What happens if a player prone to exhaustion in May effectively has a hard reset? We're about to find out this season when James Harden and the Houston Rockets enter the 2020 NBA Playoffs.

The strangest playoff meltdown I've ever seen came from the Rockets in 2017.

It was stranger than LeBron James in 2010 to the Celtics, a dominant team led by three Hall of Famers. It was far worse than the Rockets' loss in Game 7 to the Golden State Warriors in 2018 when they missed 27 straight 3-pointers.

Here are the teams that knocked the Rockets out of the postseason since 2015:

2015: Warriors
2016: Warriors
2017: Spurs
2018: Warriors
2019: Warriors

It's hard to blame the Rockets for losing to the Warriors, one of the most dominant dynasties in NBA history — especially in 2018 when Chris Paul went down with a hamstring injury — they got a rotten series of calls (regardless of the absurdity of the Rockets leaking the report on it), and one of the all-time worst shooting slumps.

But that series against the San Antonio Spurs stands out as the most damning moment of Harden's playoff career. He was on the bench for Houston's historic comeback vs. the Clippers in 2015, but the victory overshadows that detail. In the Spurs series, the opposite happened.
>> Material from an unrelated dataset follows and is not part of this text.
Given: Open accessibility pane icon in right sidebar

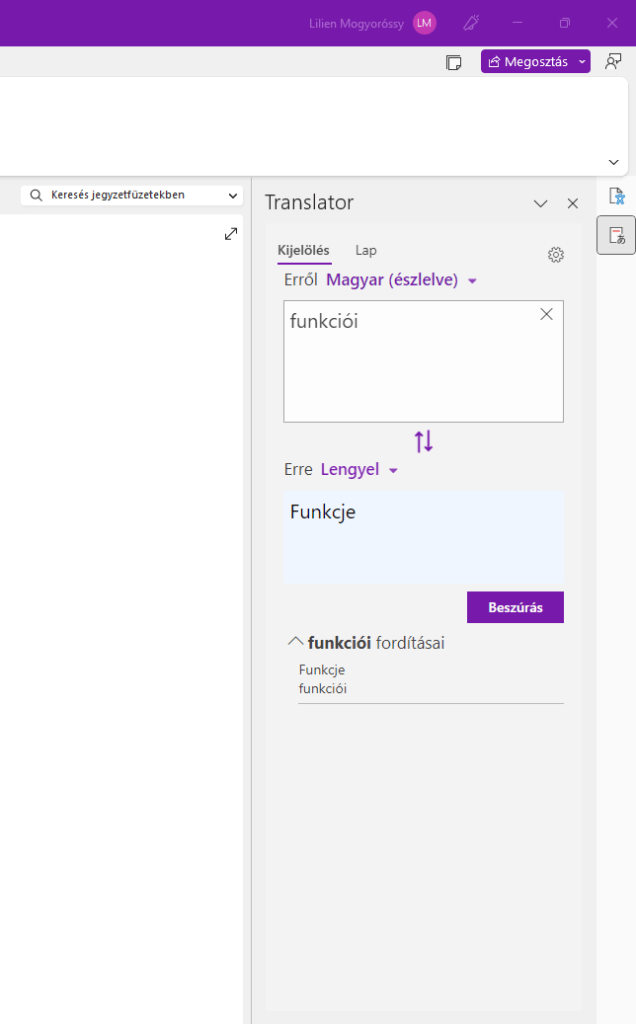Looking at the screenshot, I should pos(616,195).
Kawhi Leonard was injured for Games 5 and 6 of that series and the Rockets lost both of them.

Houston had tied series by Game 4. The Spurs were trying to keep their two-big lineups on the floor and struggling. The Rockets' sheer volume of 3's was giving them problems.

Headed back to San Antonio for Game 5, the stage was set for the Rockets to take a commanding lead. Harden scored 33 points, but shot just 11-of-24 from the field and had a -6 plus/minus.
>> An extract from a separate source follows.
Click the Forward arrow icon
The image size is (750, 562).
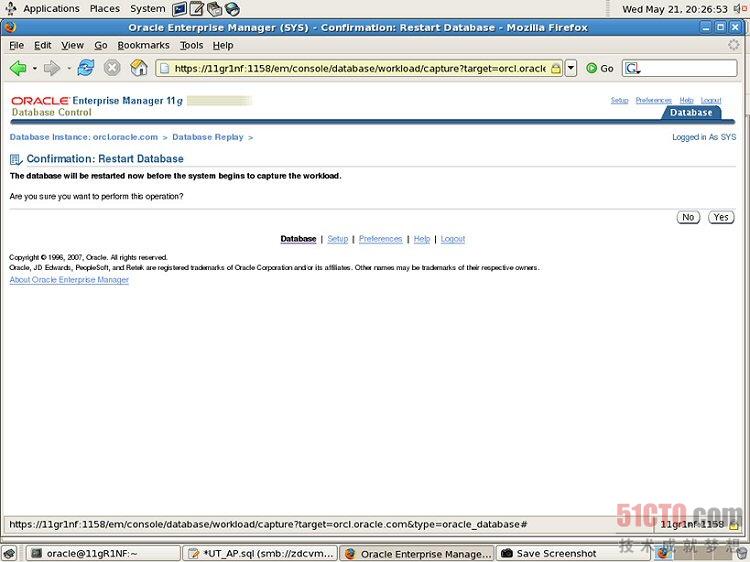click(52, 68)
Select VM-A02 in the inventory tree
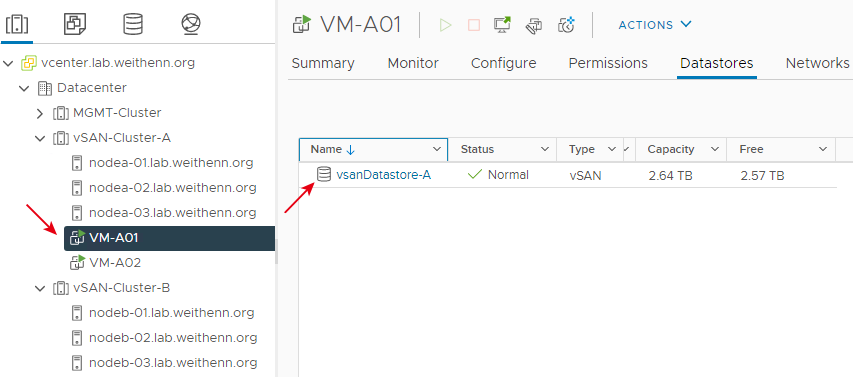The image size is (853, 377). [x=115, y=263]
He shot 2-of-7 in the fourth quarter and overtime, racked up four turnovers and had his potential game-tying 3-pointer blocked by Manu Ginobili.

The Rockets needed more.

Game 6 was worse. Harden shot 2-of-11 from the field for just 10 points and the Rockets were outscored by 28 with him on the floor as the Spurs sent a very good Rockets team home.
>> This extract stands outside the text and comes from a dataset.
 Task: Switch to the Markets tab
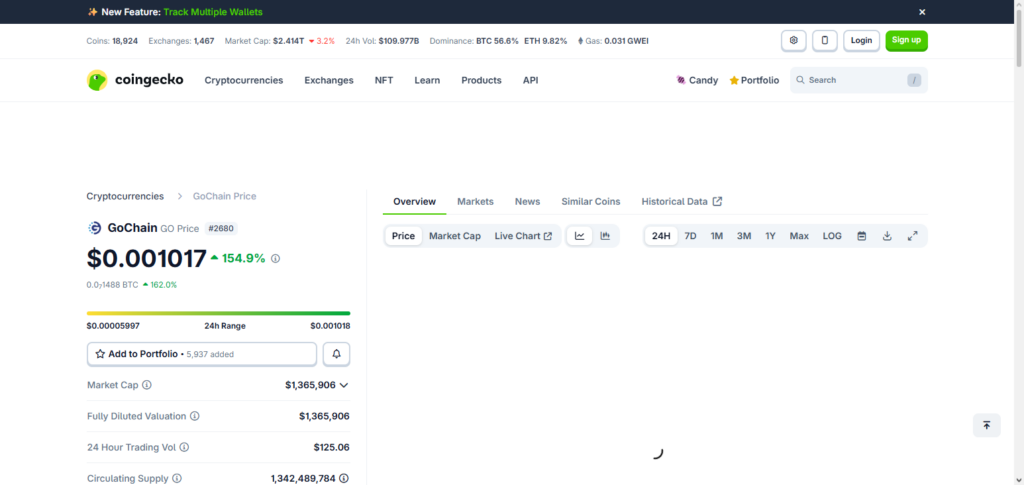pyautogui.click(x=475, y=201)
There was speculation in the aftermath that Harden suffered a concussion in Game 5 (which would explain why he absolutely vanished in Game 6), but neither Harden nor anyone with the Rockets has confirmed.

After that game, a narrative was formed: the Rockets relied on Harden so much for 82 games of the regular season that he simply did not have enough left for the playoffs. "Harden runs out of gas" was born in 2017.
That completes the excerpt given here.